> DESCRIPTION OF THE TASK:
Reproduce the items below with "Screen dimensions" renamed to "Display size" everywhere it occurs, keeping every other character the same.

Raw records
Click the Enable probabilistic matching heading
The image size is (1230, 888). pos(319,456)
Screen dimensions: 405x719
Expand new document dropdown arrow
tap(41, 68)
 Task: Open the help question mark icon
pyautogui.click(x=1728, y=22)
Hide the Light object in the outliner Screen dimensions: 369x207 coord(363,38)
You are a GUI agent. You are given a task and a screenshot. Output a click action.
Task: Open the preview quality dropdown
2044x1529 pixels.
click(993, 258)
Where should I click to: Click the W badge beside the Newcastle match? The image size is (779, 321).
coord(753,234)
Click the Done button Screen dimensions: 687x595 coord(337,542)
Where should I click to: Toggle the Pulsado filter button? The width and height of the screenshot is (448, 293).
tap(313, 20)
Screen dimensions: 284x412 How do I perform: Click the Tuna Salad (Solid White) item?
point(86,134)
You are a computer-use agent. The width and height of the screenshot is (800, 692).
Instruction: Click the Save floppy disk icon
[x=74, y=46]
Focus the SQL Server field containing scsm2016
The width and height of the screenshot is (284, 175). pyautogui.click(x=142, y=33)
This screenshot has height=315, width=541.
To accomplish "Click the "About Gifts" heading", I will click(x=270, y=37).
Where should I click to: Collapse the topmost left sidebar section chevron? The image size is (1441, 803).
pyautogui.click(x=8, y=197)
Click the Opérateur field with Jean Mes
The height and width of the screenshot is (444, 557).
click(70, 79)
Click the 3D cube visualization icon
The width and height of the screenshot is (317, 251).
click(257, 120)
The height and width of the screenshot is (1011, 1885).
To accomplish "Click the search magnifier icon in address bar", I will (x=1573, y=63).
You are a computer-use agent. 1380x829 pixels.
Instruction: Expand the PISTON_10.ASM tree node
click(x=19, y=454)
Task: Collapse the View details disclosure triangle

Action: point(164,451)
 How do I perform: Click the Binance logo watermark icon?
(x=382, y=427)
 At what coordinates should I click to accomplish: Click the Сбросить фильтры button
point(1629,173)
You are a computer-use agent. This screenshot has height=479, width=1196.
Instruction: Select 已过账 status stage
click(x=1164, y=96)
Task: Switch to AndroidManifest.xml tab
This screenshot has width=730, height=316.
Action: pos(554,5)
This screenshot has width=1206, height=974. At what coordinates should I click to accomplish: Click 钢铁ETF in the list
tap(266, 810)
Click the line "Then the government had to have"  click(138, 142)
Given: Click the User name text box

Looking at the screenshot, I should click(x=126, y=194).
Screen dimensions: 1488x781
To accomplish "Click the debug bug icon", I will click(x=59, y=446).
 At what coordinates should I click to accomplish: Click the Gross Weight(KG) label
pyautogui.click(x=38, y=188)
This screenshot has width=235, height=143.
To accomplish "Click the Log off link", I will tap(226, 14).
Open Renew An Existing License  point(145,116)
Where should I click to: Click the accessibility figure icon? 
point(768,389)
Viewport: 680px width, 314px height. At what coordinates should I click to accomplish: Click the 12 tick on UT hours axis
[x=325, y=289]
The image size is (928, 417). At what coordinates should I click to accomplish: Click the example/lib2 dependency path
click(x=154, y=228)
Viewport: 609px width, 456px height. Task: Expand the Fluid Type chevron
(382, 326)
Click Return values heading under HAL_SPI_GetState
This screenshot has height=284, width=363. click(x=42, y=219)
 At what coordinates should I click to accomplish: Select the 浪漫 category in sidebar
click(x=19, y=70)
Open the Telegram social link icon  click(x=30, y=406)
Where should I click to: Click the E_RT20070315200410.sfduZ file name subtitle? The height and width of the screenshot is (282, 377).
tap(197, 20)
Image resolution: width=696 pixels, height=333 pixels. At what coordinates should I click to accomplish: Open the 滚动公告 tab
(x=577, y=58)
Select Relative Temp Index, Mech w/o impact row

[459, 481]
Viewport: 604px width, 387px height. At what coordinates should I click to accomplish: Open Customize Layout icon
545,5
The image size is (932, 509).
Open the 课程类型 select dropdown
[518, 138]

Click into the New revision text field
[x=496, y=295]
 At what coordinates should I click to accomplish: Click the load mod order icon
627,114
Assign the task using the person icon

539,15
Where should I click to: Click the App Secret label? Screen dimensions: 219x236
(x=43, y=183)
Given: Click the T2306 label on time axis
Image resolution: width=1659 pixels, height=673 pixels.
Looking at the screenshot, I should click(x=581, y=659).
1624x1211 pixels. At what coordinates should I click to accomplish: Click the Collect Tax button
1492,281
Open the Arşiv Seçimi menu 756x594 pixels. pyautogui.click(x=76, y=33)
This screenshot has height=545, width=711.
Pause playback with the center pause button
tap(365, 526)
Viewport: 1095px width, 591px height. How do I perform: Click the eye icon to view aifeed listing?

> OUTPUT FOR THIS TASK:
Click the Enable probabilistic matching heading
The image size is (1230, 888). pos(319,456)
Display size: 405x719
Expand new document dropdown arrow
tap(41, 68)
 Task: Open the help question mark icon
pyautogui.click(x=1728, y=22)
Hide the Light object in the outliner Display size: 369x207 coord(363,38)
You are a GUI agent. You are given a task and a screenshot. Output a click action.
Task: Open the preview quality dropdown
2044x1529 pixels.
click(993, 258)
Where should I click to: Click the W badge beside the Newcastle match? The image size is (779, 321).
coord(753,234)
Click the Done button Display size: 687x595 coord(337,542)
Where should I click to: Toggle the Pulsado filter button? The width and height of the screenshot is (448, 293).
tap(313, 20)
Display size: 284x412 How do I perform: Click the Tuna Salad (Solid White) item?
point(86,134)
You are a computer-use agent. The width and height of the screenshot is (800, 692).
Instruction: Click the Save floppy disk icon
[x=74, y=46]
Focus the SQL Server field containing scsm2016
The width and height of the screenshot is (284, 175). pyautogui.click(x=142, y=33)
This screenshot has height=315, width=541.
To accomplish "Click the "About Gifts" heading", I will click(x=270, y=37).
Where should I click to: Collapse the topmost left sidebar section chevron? The image size is (1441, 803).
pyautogui.click(x=8, y=197)
Click the Opérateur field with Jean Mes
The height and width of the screenshot is (444, 557).
click(70, 79)
Click the 3D cube visualization icon
The width and height of the screenshot is (317, 251).
click(257, 120)
The height and width of the screenshot is (1011, 1885).
To accomplish "Click the search magnifier icon in address bar", I will (x=1573, y=63).
You are a computer-use agent. 1380x829 pixels.
Instruction: Expand the PISTON_10.ASM tree node
click(x=19, y=454)
Task: Collapse the View details disclosure triangle

Action: point(164,451)
 How do I perform: Click the Binance logo watermark icon?
(x=382, y=427)
 At what coordinates should I click to accomplish: Click the Сбросить фильтры button
point(1629,173)
You are a computer-use agent. This screenshot has height=479, width=1196.
Instruction: Select 已过账 status stage
click(x=1164, y=96)
Task: Switch to AndroidManifest.xml tab
This screenshot has width=730, height=316.
Action: pos(554,5)
This screenshot has width=1206, height=974. At what coordinates should I click to accomplish: Click 钢铁ETF in the list
tap(266, 810)
Click the line "Then the government had to have"  click(138, 142)
Given: Click the User name text box

Looking at the screenshot, I should click(x=126, y=194).
Display size: 1488x781
To accomplish "Click the debug bug icon", I will click(x=59, y=446).
 At what coordinates should I click to accomplish: Click the Gross Weight(KG) label
pyautogui.click(x=38, y=188)
This screenshot has width=235, height=143.
To accomplish "Click the Log off link", I will tap(226, 14).
Open Renew An Existing License  point(145,116)
Where should I click to: Click the accessibility figure icon? 
point(768,389)
Viewport: 680px width, 314px height. At what coordinates should I click to accomplish: Click the 12 tick on UT hours axis
[x=325, y=289]
The image size is (928, 417). At what coordinates should I click to accomplish: Click the example/lib2 dependency path
click(x=154, y=228)
Viewport: 609px width, 456px height. Task: Expand the Fluid Type chevron
(382, 326)
Click Return values heading under HAL_SPI_GetState
This screenshot has height=284, width=363. click(x=42, y=219)
 At what coordinates should I click to accomplish: Select the 浪漫 category in sidebar
click(x=19, y=70)
Open the Telegram social link icon  click(x=30, y=406)
Where should I click to: Click the E_RT20070315200410.sfduZ file name subtitle? The height and width of the screenshot is (282, 377).
tap(197, 20)
Image resolution: width=696 pixels, height=333 pixels. At what coordinates should I click to accomplish: Open the 滚动公告 tab
(x=577, y=58)
Select Relative Temp Index, Mech w/o impact row

[459, 481]
Viewport: 604px width, 387px height. At what coordinates should I click to accomplish: Open Customize Layout icon
545,5
The image size is (932, 509).
Open the 课程类型 select dropdown
[518, 138]

Click into the New revision text field
[x=496, y=295]
 At what coordinates should I click to accomplish: Click the load mod order icon
627,114
Assign the task using the person icon

539,15
Where should I click to: Click the App Secret label? Display size: 219x236
(x=43, y=183)
Given: Click the T2306 label on time axis
Image resolution: width=1659 pixels, height=673 pixels.
Looking at the screenshot, I should click(x=581, y=659).
1624x1211 pixels. At what coordinates should I click to accomplish: Click the Collect Tax button
1492,281
Open the Arşiv Seçimi menu 756x594 pixels. pyautogui.click(x=76, y=33)
This screenshot has height=545, width=711.
Pause playback with the center pause button
tap(365, 526)
Viewport: 1095px width, 591px height. How do I perform: Click the eye icon to view aifeed listing?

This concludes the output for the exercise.